Keywords:  Gastric metastasis; endoscopic ultrasonography; immunostaining; renal cell carcinoma

Year:  2018        PMID: 29844708      PMCID: PMC5967158          DOI: 10.1177/1179547618775095

Source DB:  PubMed          Journal:  Clin Med Insights Case Rep        ISSN: 1179-5476


Introduction

Renal cell carcinoma (RCC) is the third most frequently observed tumor in urology and accounts for approximately 2% to 3% of adult malignant tumors.[1] In approximately 25% of patients with RCC, diagnosis is established at an advanced stage, when there is local infiltration or remote metastasis. The mean survival time of patients with RCC showing distant metastasis is approximately 13 months.[2] Metastatic RCCs may occur in virtually all organ systems, but are mainly observed in the lungs, bones, and liver. Meanwhile, metastasis to the gastrointestinal tract, especially gastric metastasis, is rare. In addition, while there have been some reports on metachronous gastric metastasis after RCC treatment, simultaneous metastasis is extremely rare.[3] We herein report a patient with RCC for whom the primary lesion was inferred based on immunostaining of a biopsy sample of a gastric tumor, and the primary lesion was detected concurrently with gastric metastasis.

Case Report

The patient was an 80-year-old woman. She had developed anorexia 2 months earlier.
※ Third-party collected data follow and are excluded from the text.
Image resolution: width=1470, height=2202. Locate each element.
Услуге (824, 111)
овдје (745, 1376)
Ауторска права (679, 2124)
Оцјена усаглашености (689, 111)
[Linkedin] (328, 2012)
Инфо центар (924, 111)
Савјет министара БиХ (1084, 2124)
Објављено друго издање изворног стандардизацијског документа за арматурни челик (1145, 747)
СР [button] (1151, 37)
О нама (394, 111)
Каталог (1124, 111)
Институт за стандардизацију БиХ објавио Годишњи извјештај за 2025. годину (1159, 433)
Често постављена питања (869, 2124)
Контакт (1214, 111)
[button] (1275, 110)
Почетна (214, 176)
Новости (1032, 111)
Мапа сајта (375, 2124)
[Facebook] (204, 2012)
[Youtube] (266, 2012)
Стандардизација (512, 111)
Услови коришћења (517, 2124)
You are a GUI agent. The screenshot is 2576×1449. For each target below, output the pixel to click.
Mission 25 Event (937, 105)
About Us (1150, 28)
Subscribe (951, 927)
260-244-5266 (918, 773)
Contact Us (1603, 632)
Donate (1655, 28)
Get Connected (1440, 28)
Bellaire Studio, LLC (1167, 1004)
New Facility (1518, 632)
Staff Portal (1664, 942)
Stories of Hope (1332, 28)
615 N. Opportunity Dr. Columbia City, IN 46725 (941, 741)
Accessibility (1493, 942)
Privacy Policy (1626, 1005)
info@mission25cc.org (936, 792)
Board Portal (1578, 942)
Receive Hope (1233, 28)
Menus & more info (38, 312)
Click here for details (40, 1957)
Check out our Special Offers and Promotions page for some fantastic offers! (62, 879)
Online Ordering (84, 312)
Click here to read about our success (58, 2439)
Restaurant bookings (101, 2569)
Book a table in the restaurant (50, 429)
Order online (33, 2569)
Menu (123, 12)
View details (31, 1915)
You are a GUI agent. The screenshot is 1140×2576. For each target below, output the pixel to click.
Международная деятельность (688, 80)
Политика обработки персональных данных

She visited Fukushima Medical University Aizu Medical Center Hospital with the chief complaints of weight-loss, pyrexia, and general malaise. The mass and tenderness were absent in abdomen. Clinical data had some abnormality. We showed increase of the inflammatory reaction (white blood cell [WBC]: 11 500/µL, C-reactive protein [CRP]: 6.77 mg/mL) and hypercoagulable state (fibrin degradation product [FDP]: 8.7 µg/mL, D-dimer 4.2 µg/mL). Liver dysfunction and renal dysfunction were absent (aspartate aminotransferase [AST]: 11 IU/L; alanine aminotransferase [ALT]: 4 IU/L; blood urea nitrogen [BUN]: 10.2 mg/dL; Cre: 0.66 mg/dL). Although it is strange, microscopic or macroscopic hematuria and proteinuria were absent. Esophagogastroduodenoscopy revealed a subepithelial lesion with a 10-mm central umbilication in the gastric greater curvature. Although magnification did not show irregular epithelium or vessels at the margin around the lesions, loss of gland ducts was clearly observed on the superficial depressed surface (Figure 1). A solid and hypoechoic mass with hypervascularity on color Doppler imaging that proliferated mainly in the submucosal layer was found on ultrasound mini-probe and endoscopic ultrasound (UM3R and GF-UE260; Olympus Co, Tokyo). A partial exposure of the tumor on the superficial layer was found (Figure 2). A biopsy was performed, as a neuroendocrine tumor or metastatic gastric tumor was suspected.
Figure 1.

Esophagogastroduodenoscopy findings (white light and narrow band imaging). A subepithelial lesion with a 10-mm central umbilication with a loss of gland duct on the superficial depressed surface was identified.

Figure 2.

Endoscopic ultrasonography findings (UM-3R and GF-UE260, Olympus). A solid and hypoechoic mass with hypervascularity on color Doppler imaging that proliferating mainly in the submucosal layer was found.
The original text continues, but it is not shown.